What are you going to do now? " he asked, expecting her to go to the French Consulate or the Red Cross, and see what could be done to help her.
"Is she badly hurt? "
"I don't know. I'm not sure. The telegram says gravely ill." She looked at him very hard then, and told him the truth this time.
But he couldn't stop her. "Charles, I'm going."
"You're what? " He was outraged. "There's a war in Europe and you have three children to take care of."
"She's my sister, " she said, and to her it spoke volumes, but he was livid.
"No, she's not, she's your twin and I know what that means. It means you drop everything for her every time you have a headache and think she's sending you a message. Well, I'm not putting up with it.
She may be your twin, but I'm forbidding you to go to her, do you hear me?
You're staying right here where you belong and not running halfway around the world to rescue a woman who dumped her entire family a year ago to run off to do God knows what in Europe. You're not going, " he said in a voice she had never heard before, as he stood in their living room and shouted. But she looked at him with eyes he'd never seen before either.
"Nothing you do will stop me, Charles. I am getting on a ship the first day I can this week, and I am going to her, whether you like it or not.
My children will be safe here. I am going to my sister."
"I've lost one wife on the high seas, " he shouted at her as the rest of the household pretended not to hear them, but it was impossible not to, "and goddamn it, Victoria, I'm not going to lose another." There were tears in his eyes and on his cheeks as he shouted at her, both in rage and terror.
"I'm sorry, Charles." Olivia said quietly this time, "I'm going to her.
And if you want to, I'd like you to come with me."
"And what if we both die? What if we both get torpedoed on the way there? Who will take care of our children? We have three of them to think of now.
Have you even thought of that? "
"Then stay here, " she said sadly, "they'll have you." They probably wouldn't have her anyway once he threw her out and wouldn't let her see them. It was all she could imagine now, and as she held them in her arms that night, she ached at the thought of never holding them again, but she knew she had to go to Victoria. Every ounce of her being and intuition said so.
She put Geoff to bed that night, and he had heard the argument and looked very worried. "It's Victoria, isn't it? " he whispered and she nodded. "Does Dad know now? "
"No, " she whispered, "and you mustn't tell him. I have to see her first, and then we'll tell him together.

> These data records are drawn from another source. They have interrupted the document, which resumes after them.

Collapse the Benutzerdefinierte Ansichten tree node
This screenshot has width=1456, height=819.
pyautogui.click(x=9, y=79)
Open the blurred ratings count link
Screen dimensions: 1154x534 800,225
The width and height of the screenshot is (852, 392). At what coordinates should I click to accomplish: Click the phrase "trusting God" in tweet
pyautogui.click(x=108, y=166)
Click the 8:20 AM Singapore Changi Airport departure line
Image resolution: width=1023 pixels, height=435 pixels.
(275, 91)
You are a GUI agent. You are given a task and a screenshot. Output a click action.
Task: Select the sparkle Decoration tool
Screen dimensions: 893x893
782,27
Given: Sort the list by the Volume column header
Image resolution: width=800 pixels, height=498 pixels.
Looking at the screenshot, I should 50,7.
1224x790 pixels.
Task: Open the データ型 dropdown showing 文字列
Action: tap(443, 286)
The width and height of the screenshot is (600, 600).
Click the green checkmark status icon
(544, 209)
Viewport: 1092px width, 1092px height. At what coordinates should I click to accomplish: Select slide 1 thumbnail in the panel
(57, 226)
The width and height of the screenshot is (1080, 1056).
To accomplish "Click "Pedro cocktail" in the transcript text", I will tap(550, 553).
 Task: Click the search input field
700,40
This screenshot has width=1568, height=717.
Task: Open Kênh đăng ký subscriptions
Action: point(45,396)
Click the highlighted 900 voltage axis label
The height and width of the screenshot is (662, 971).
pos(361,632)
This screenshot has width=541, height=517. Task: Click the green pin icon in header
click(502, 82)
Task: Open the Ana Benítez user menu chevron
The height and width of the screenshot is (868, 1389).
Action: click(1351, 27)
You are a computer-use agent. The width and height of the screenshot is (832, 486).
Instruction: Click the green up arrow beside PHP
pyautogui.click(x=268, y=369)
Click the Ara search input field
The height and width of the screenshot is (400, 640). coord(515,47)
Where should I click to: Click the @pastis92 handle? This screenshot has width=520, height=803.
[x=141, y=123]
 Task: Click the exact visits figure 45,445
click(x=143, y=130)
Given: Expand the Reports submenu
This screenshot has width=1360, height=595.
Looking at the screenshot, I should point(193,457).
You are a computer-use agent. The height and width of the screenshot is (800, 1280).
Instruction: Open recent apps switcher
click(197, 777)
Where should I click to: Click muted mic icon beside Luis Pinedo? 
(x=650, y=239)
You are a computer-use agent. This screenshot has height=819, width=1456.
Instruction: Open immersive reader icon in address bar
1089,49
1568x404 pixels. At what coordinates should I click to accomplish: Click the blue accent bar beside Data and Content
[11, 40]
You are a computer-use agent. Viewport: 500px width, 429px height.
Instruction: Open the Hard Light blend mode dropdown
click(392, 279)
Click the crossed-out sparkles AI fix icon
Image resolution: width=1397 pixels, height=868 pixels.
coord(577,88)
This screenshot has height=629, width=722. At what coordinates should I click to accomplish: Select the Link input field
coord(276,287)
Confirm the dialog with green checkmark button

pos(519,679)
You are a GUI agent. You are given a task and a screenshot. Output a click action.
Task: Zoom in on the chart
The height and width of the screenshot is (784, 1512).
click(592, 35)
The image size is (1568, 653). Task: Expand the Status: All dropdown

But I want to talk to her."
"Do you think she'll be mad about the babies? " he asked wistfully and she kissed him again.
"Of course not, she'll love them." She tried to sound calmer than she felt. Inside, she was frantic with terror for her sister.
"But will you stay with us when she comes back? You belong here now, " he said insistently and she smiled at him. She only hoped that Victoria would be coming back, whether to this house or not, no one knew now.
"That's why I have to go to Europe, to talk to her and make sure she's all right, and work all these things out with her."
"Will she die? " He looked suddenly surprised and a little frightened.
"Of course not, " she said, wishing she believed it. Oh God ... please, please don't let her die, she said to herself that night over and over as she lay in bed, next to Charles. For a long time, he said nothing to her, and then he rolled over in their bed and looked at her.
Olivia couldn't read what he was thinking.